The endurance of The Telescopes is really one of the miracles of our time. A band that first appeared near the early days of what would come to be called -- by me, at least -- the first wave of shoegaze, The Telescopes have continued to offer up music that alternately punishes the eardrums and enlightens the soul. Their blend of feedback-drenched melody and pure rock attitude has been the sort of thing that has defied easy categorization; they seem like a shoegaze band but they've offered so much more all along.

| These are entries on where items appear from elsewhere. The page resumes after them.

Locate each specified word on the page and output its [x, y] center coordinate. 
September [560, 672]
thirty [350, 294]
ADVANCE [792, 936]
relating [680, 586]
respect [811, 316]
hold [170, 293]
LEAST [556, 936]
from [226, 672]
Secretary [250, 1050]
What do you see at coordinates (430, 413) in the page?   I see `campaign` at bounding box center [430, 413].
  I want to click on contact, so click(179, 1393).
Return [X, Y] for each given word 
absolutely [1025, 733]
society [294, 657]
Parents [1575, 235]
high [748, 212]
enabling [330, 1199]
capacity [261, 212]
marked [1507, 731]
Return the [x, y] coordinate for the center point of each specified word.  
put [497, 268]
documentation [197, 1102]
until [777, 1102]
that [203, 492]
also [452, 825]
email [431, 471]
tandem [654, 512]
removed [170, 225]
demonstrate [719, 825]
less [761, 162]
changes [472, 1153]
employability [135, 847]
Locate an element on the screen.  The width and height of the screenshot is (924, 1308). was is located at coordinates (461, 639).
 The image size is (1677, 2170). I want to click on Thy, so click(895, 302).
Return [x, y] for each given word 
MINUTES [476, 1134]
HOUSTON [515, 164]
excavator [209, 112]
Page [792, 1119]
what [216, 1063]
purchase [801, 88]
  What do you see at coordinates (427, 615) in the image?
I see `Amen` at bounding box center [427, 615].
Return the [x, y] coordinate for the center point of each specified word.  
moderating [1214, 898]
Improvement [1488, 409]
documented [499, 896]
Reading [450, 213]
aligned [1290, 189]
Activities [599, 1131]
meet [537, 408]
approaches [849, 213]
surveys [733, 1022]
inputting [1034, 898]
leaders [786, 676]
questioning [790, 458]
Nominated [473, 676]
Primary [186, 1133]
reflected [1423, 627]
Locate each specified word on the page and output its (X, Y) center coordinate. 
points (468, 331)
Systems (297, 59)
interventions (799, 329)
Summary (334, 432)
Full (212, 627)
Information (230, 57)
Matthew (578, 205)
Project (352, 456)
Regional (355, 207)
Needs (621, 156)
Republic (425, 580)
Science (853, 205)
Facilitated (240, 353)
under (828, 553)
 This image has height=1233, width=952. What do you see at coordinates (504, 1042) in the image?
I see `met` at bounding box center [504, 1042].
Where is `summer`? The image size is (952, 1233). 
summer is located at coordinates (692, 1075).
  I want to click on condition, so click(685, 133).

And now, on their ninth album, As Light Return, out Friday on Tapete Records, the band's back with more of what has rewarded listeners for a few decades now. Opener "You Can't Reach When You Hunger" rumbles with some sort of bad intent, the sound of a rage boiling up inside, or a euphoric moment about to happen. It is a dynamic that Stephen Lawrie has sort of mastered these last few decades as he's figured out what to leave out as much as he's figured out what to leave in, or flood with noise. Second cut "Down On Me" is more of the same, this time a sinister, garage rock-like purr running under things. This is part Sonic Youth, part early Mogwai and yet it's absolutely The Telescopes. Elsewhere, the longer "Hand Full Of Ashes" churns and gurgles, the guitars and other instruments lost in a wash of just pure noise, while the trippy "Something In My Brain" reminds one of the best Loop tracks from some decades ago, the release of feedback largely denied and submerged in the gloriously murky underbelly of the instrumentation and near-slurred murmur of the vocals. Superbly un-right, this is precisely why I love The Telescopes' music even as I find it so hard to describe. Epic closer "Handful Of Ashes" treads nearer to industrial noise than shoegaze, the extended textures here ones of unease and release, a sonic landscape of tension coiled.
An excellent addition to the Telescopes' catalog, and a furthering of the sounds put forth by these pioneers so long ago, As Light Return is a fine record. Long-time fans of the band should find a lot to enjoy here even as newer ones easily embrace these ragged guitar-based ruminations. Stephen Lawrie still has his unique gift for crafting stuff like this and I recommend this record heartily.